終電車エレジー

※現場にいたM本さんの証言をもとに、登場人物の言葉づかいにのみ多少の脚色をほどこしつつ、再現してあります。尚、登場する人物は全て仮名です。



とある寒い夜、まあるい緑の山○線、終電車は池袋どまり。


マツ(仮名)「池袋までしか行かねえべ」
隆三(仮名)「どうするよ」
マツ「んんんー…、なありゅーぞー、ナラ(仮名)の奴さあ、いくら出すっつったら池袋、来てくれっかな?」
隆三「えー、そうなあ…。…四千とか?」
マツ「ひとり二千か。ん、いいとこじゃね?」


どうやら池袋から先の帰宅(?)手段として、車を持っている友達を頼ろうとしているもよう。そして四千円というのは、タクシーを使うよりは安く上がるだろうというあたりも含んでの、目安の金額と思われる。
携帯を取り出し、ナラくんに電話するマツくん。プルルルル。


マツ「おうナラ、俺俺、あのさ俺今りゅーぞーといんだけどさ、山手終電でさあ、そう終電池袋までしかいかねんだよ。でさ、おまえ池袋までさ、いくら出すっつったら俺ら迎えに来てくれる?」


とりあえず、ナラくんの希望額を先に訊いてみるマツくん。


マツ「…え?千円?せんえん?マジで?マジで二人で千円でいいの?え。
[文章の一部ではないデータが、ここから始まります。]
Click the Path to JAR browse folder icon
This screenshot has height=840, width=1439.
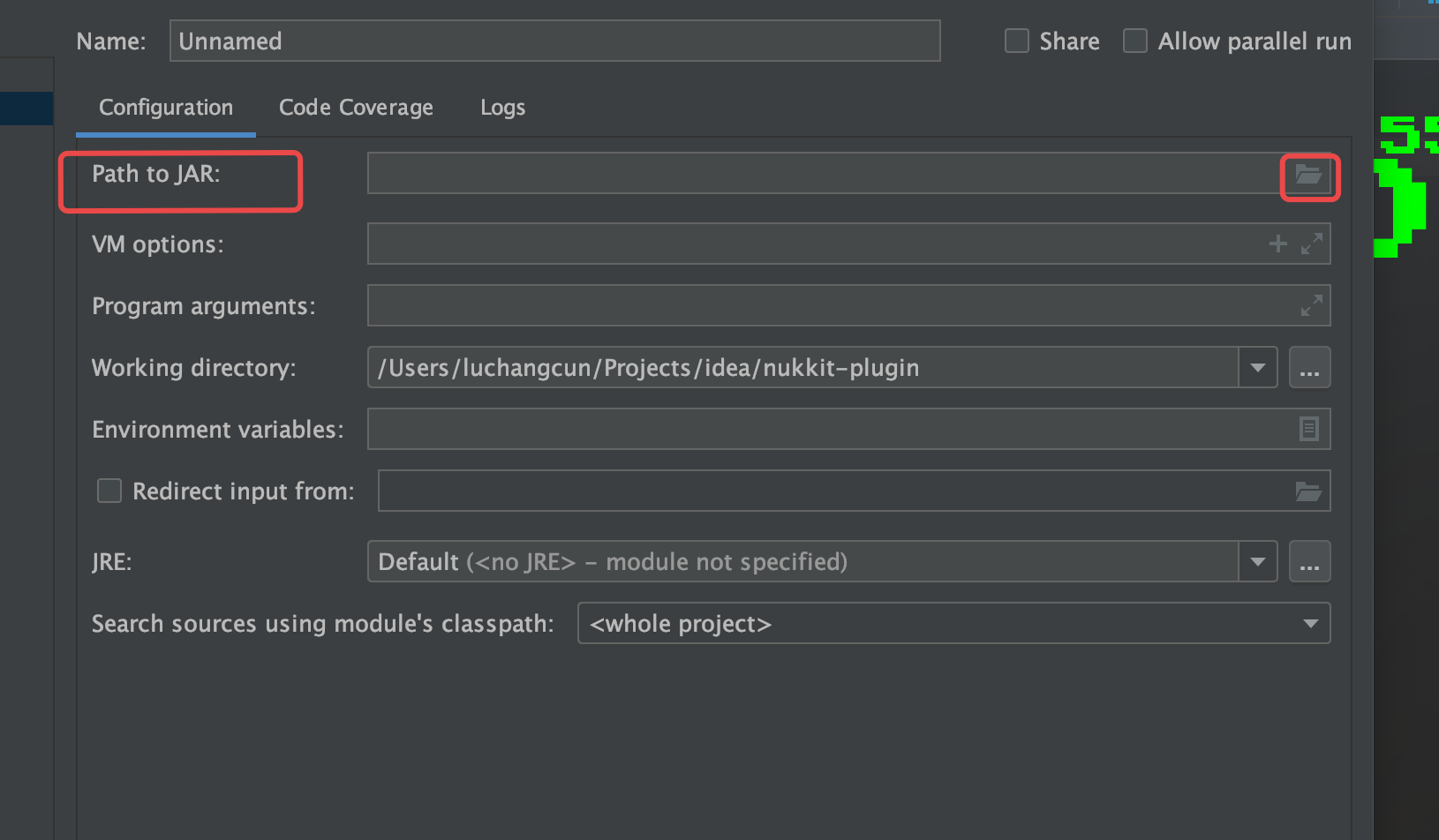click(x=1308, y=175)
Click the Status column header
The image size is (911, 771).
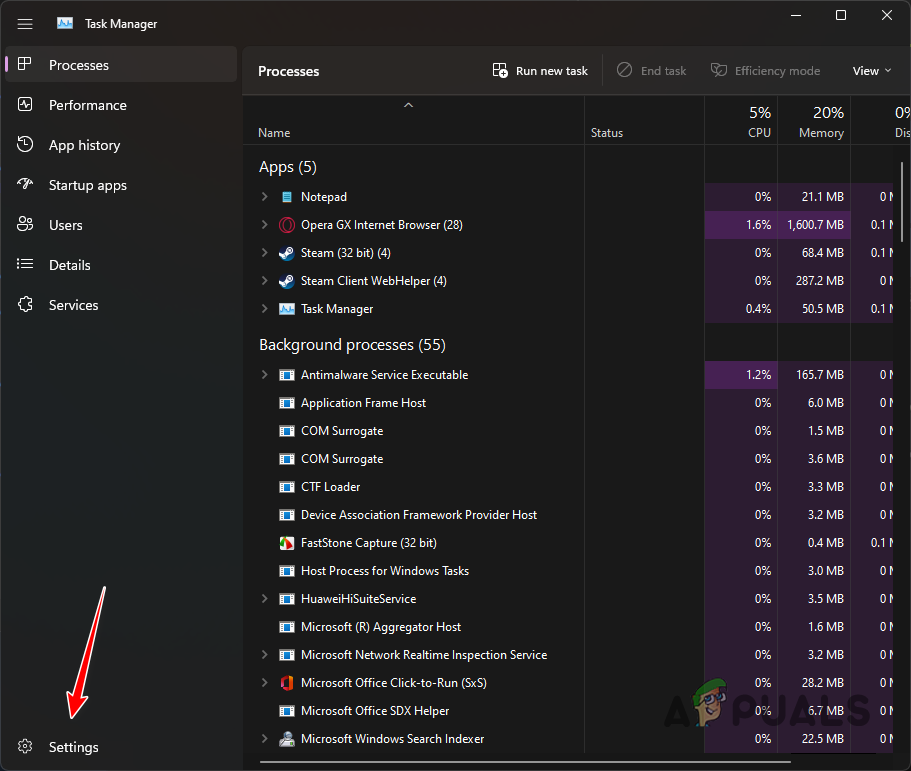pos(607,132)
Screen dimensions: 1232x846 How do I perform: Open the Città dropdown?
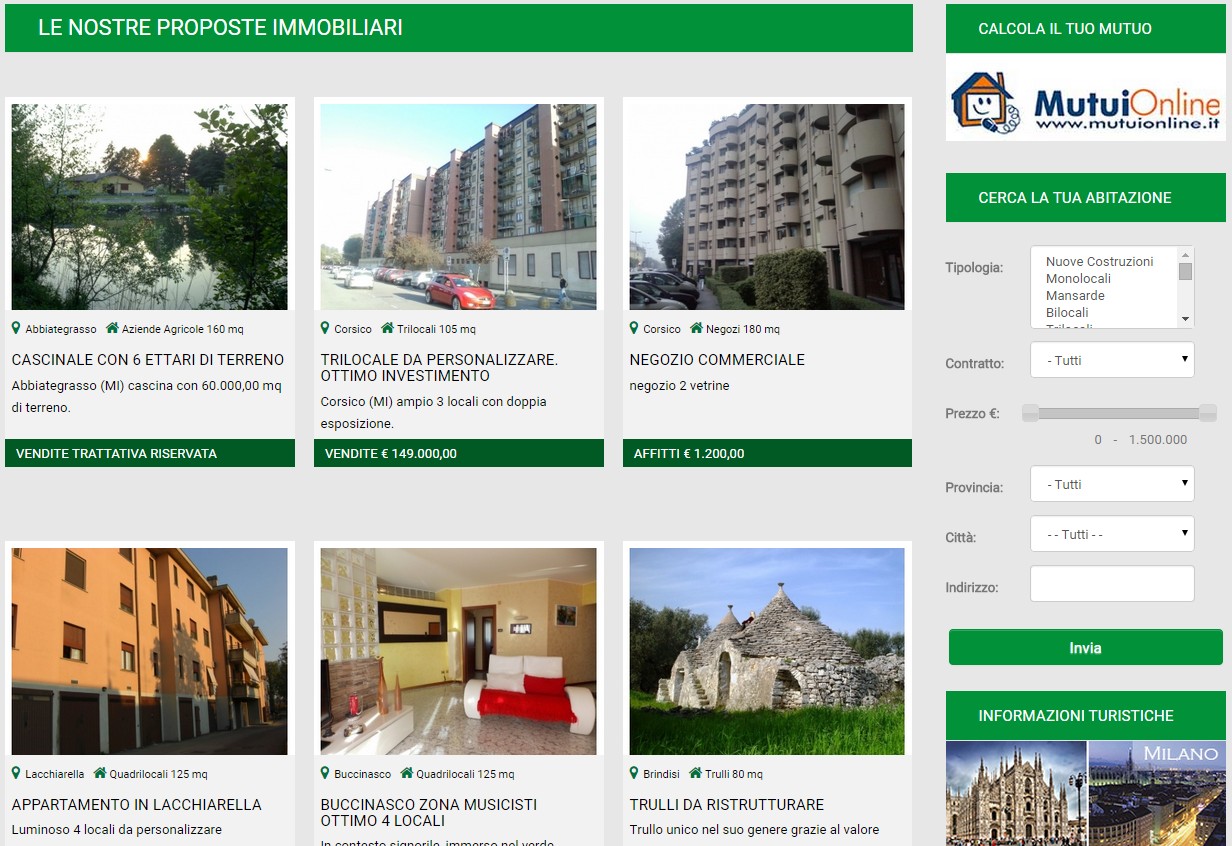click(1112, 534)
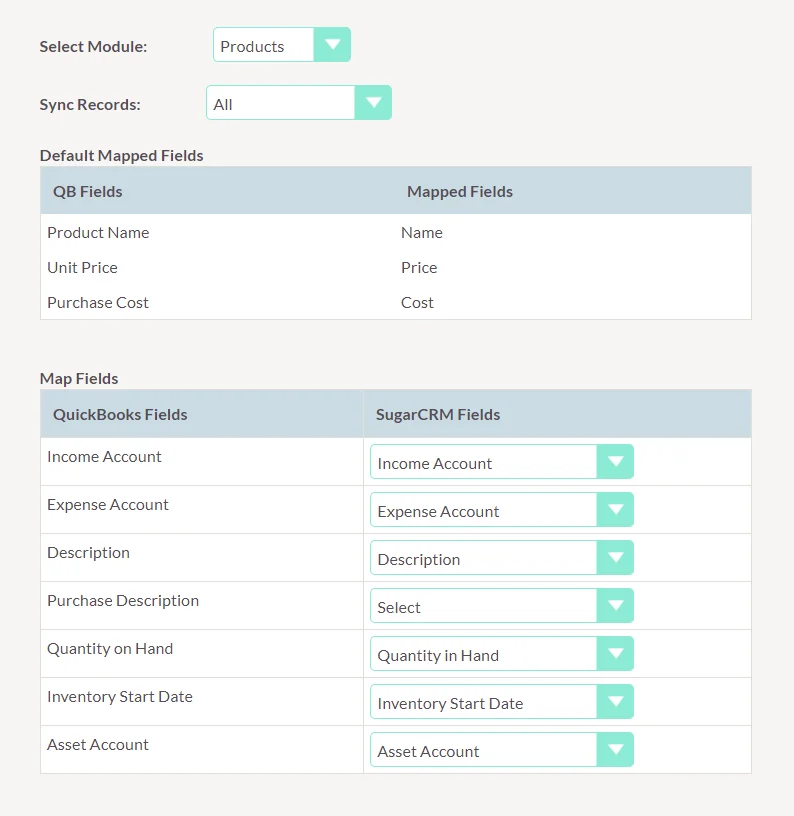Select the Quantity on Hand QuickBooks label
This screenshot has width=794, height=816.
[110, 648]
え?あ、そう、わかった。サンキュー、あーはいはい、んじゃ池袋な。よろしく」


礼を言って電話を切るマツくん。隣で聞き耳を立てていた隆三くんも驚いたようす。


隆三「なに、千円でいいってナラ?マジで?」
マツ「うん、いいって。駅前来るってさ」
隆三「たすかるなー」
マツ「うん、だけど、ナラあいつ今」
隆三「なに」
マツ「横浜にいるらしい」



目撃談は以上でございます。



横浜から池袋に来てもらうまで果たしてどれくらい寒空の下で待ってなきゃなんないのかとか、もしかしたら始発待つのと結果ろくな差出ないんじゃないのかとか、それなら四千円以上出してもタクシー使うなり何なりした方がはるかにいいんじゃないのかとか、
もー、マツくんうっかりさん!安さに目が眩んで! と、突っ込みどころは多々ある気がしますが、
(それとも横浜⇔池袋って、真夜中なら高速道路とか利用すれば小一時間程度の距離なの??)


それにしたって、千円という破格の値段で横浜から池袋まで車とばして迎えに来てくれちゃう、ナラくん(仮名)て何者だ。
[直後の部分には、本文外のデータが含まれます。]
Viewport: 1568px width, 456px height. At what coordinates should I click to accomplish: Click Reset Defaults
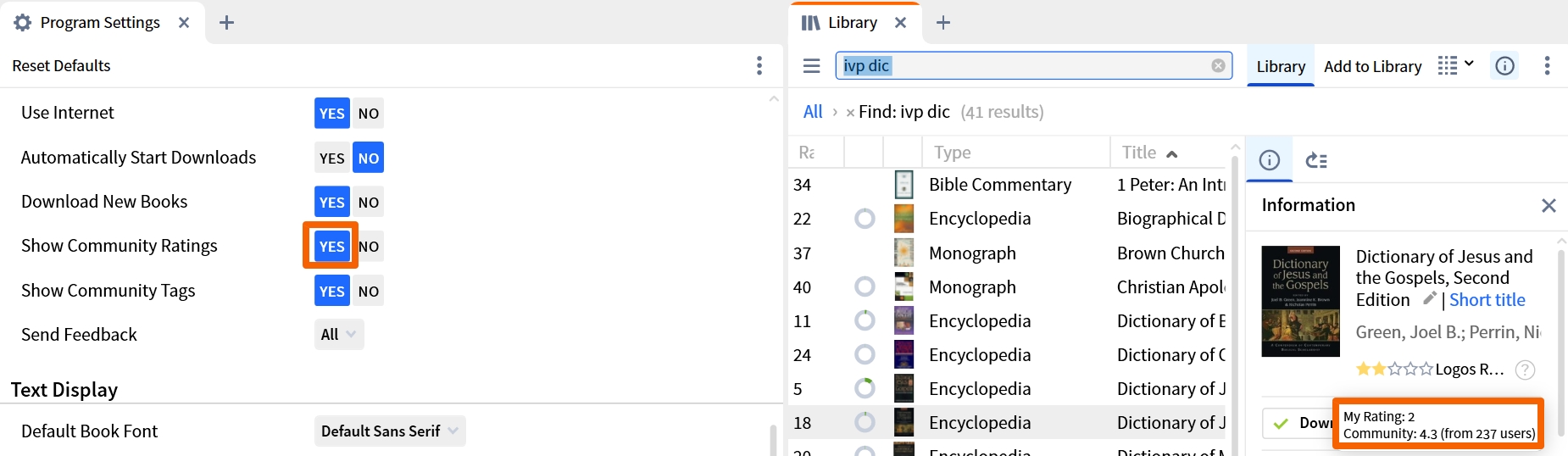pos(61,66)
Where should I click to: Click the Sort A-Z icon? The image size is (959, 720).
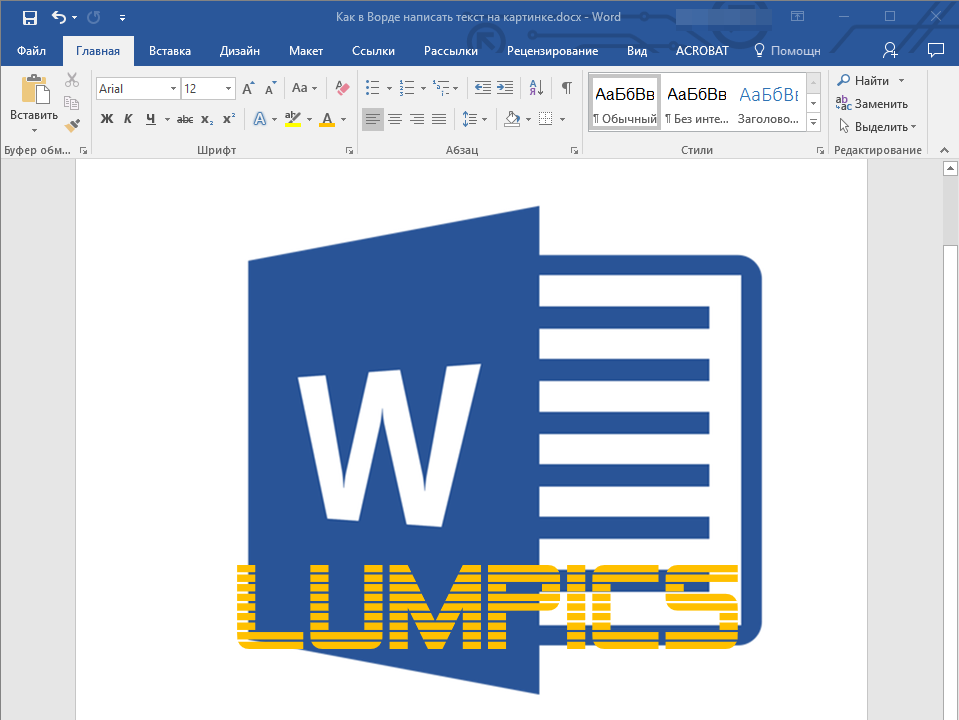coord(536,88)
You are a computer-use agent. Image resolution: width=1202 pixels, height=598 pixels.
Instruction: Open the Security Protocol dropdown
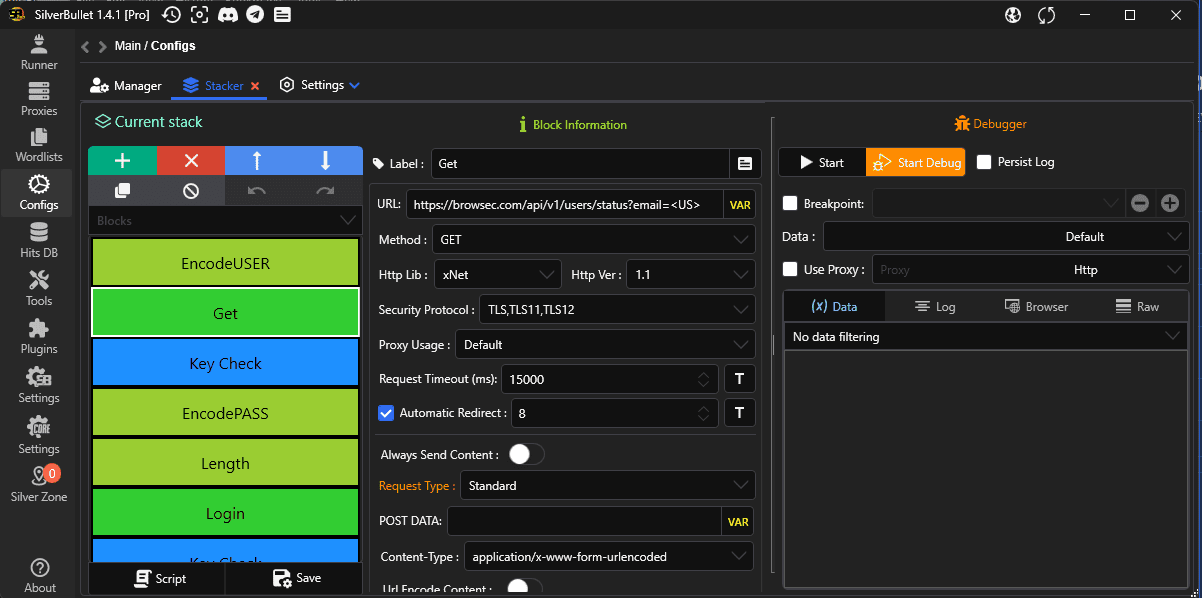coord(616,310)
最初話を聞いた時、女の子二人が「いくら出すって言ったら〜」の会話をしていたのかと思って、うーむなんか嘆かわしいような気もするが、まあありがちな話ではあるよな、あるある、と思っていたんですけど。


野郎ふたりのためかよナラくん(しつこいようだが仮名)。


M本さんも私も、ナラくんが気になって気になってしかたありません。底無しにいい子なのか、それとも底無しに アホウ 天然なのか。
たぶんどっちもで、そして、底無しに男前な青年なんだろうと思います。